His base was the life skills room, where Kelly Noel was his teacher and life skills case manager.

Kolby “was very funny, happy,” she said last week. “He loved to be with people, loved to make people laugh and could be very silly.

“We’d be coming back from the gym, and realized that he was copying us. … He was a great kid. He loved his family. … He was just so loving. Once you got to know him, and know what he was trying to say,” you realized he “was a lovely human being.”

Basketball was Kolby’s favorite sport, and the school gym was a favorite place. He loved to do the morning warmup to music, running around happily to Mariah Carey’s “All I Want for Christmas Is You” or Taylor Swift’s “Shake It Off.” He also like to help with tasks around school, such as unloading the dishwasher and delivering mail.

Crystal Gagnon, who works with Noel in the life studies room, said Kolby gained a lot of maturity over the last four years.

“He was a teenager,” she said, and he could be “silly, devilish and would test his one-on-one” paraprofessional. When he was younger, he could be difficult to handle, but as he got older, he could go shopping and on field trips with no problem, she said.

Dewey said there were more than 500 people at the funeral for her son, including three school bus drivers and four employees from the bank where she took him regularly and they shared stories.
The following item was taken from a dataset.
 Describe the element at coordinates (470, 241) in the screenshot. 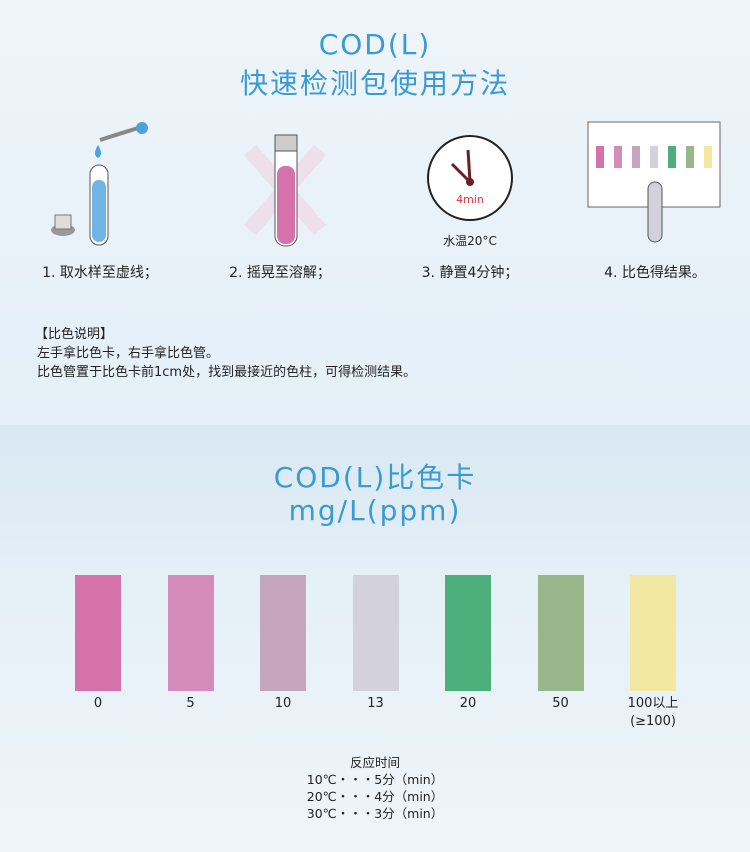

I see `water-temp-caption: 水温20°C` at that location.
“Everybody feels they are a better person because of him,” Dewey said. “He was so lovable.”

Dewey, who owns the Robin’s Egg antique shop on Nashua Street, remembers one day when a young girl came in. Kolby was there and scared her, and she hid behind her mother..

The next day, the girl’s father brought her back to the shop with a note of apology.

“I gave her a big hug and cried,” Dewey said.

Dewey was in her 40s when she became pregnant with Kolby, and she decided to keep the baby after learning he would be disabled.

“I chose to bring him into the world,” she said. Now, she is lost without him.

“In the past few years, I needed him,” she said. “He took care of me.”

Dewey said her son thrived at the three Milford schools. He was part of the state Best Buddies program, a nonprofit that pairs volunteers with people with disabilities.

Juliet Pearsall, a senior at Milford High, was his buddy. They’d been friends since fourth grade, and went to the prom together last year. Afterward, all he wanted to talk about was dancing, she said.

“He always had a mischievous grin, always had a sparkling eye, always happy to see someone,” she said. “He got me to dance, got me to sing in the car on the way home.”